Abstract: FR-PO749
Combined Liver and Kidney Transplantation from Living Donors in a Young Patient with Primary Hyperoxaluria Type 1: A Case Report
Session Information
- Post-Transplantation and Case Reports
November 03, 2023 | Location: Exhibit Hall, Pennsylvania Convention Center
Abstract Time: 10:00 AM - 12:00 PM
Category: Transplantation
- 2102 Transplantation: Clinical
Authors
- Ahmed, Mohamed Mohyedin, Ain Shams University Faculty of Medicine, Cairo, Egypt
- ElSharkawy, Magdy, Ain Shams University Faculty of Medicine, Cairo, Egypt
- Talkhan, Hala, Ain Shams University Faculty of Medicine, Cairo, Egypt
- Emara, Ahmed, Ain Shams University Faculty of Medicine, Cairo, Egypt
Introduction
Primary hyperoxaluria type 1 (PH1) is a rare autosomal recessive inherited disease, caused by mutations in AGXT gene.

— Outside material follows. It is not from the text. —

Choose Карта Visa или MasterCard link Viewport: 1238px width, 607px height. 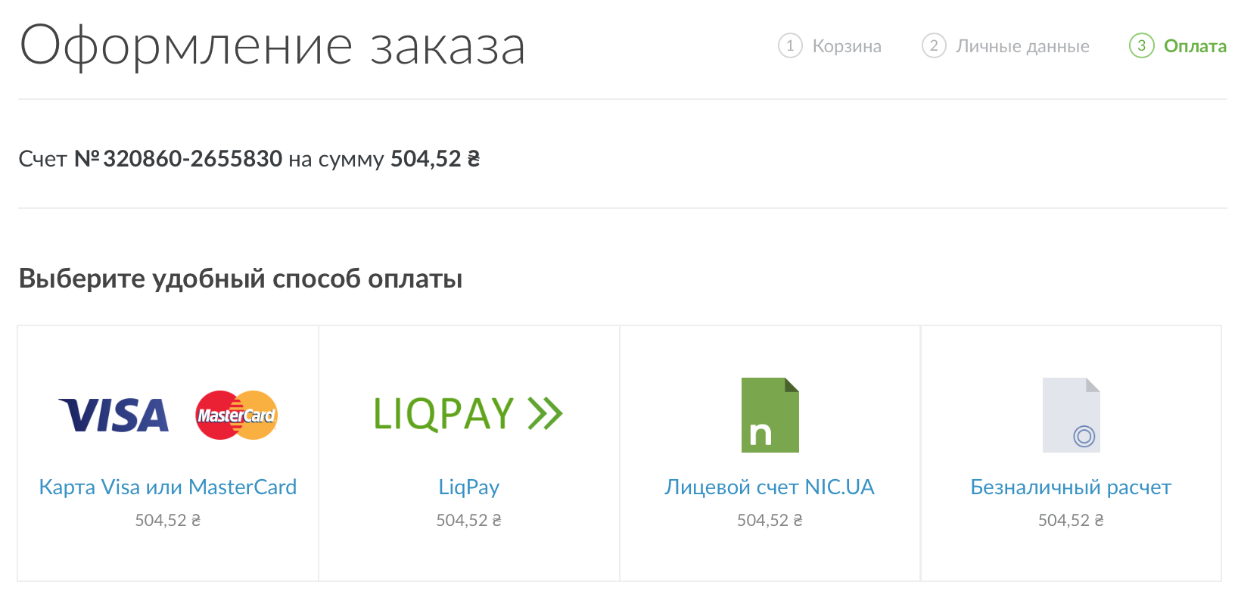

Combined liver kidney transplant (CLKT) is the preferred transplant option for most patients with PH1 since orthotopic liver transplantation replaces the deficient enzyme, thus restoring normal metabolic oxalate production.
Case Description
We present a case of a 27-year-old male with end-stage kidney disease (ESKD). The patient had a right nephrectomy due to recurrent renal stones and chronic pyelonephritis. Histological analysis of the right kidney revealed calcium oxalate deposition within tubules, and genetic testing confirmed the diagnosis of PH1 with a mutation in the AGXT gene. He was maintained on hemodialysis since 2020. Preoperatively, he patient received daily high flux hemodiafiltration (HDF) sessions for ten days. The CLKT was performed using living donors, with his mother donating a kidney and an unrelated person as a liver donor. Perioperative period was uneventful, with both grafts functioning well. His serum creatinine level returned to normal after three days, and his plasma oxalate level decreased from 65 to 22 µmol/L (normal ≤ 30 µmol/L) after 20 days postoperatively. The patient was maintained on immunosuppressive therapy consisting of prednisolone, mycophenolate mofetil, and tacrolimus after the surgery. The patient maintained stable graft function with no complications during the follow-up period. However, his 24-hour urinary oxalate level remained persistently high despite the normalization of his plasma oxalate level, necessitating the addition of pyridoxine and magnesium citrate to his medication regimen in addition to hyperhydration.
Discussion
This case report highlights the successful role of CLKT from living donors in a patient with PH1 with good outcome. Also, preoperative HDF dialysis intensification reduced the oxalate burden, and may reduce incidence of oxalate deposition postoperatively. Crystallization inhibitors may be used postoperatively for a long time to prevent urinary oxalate deposition.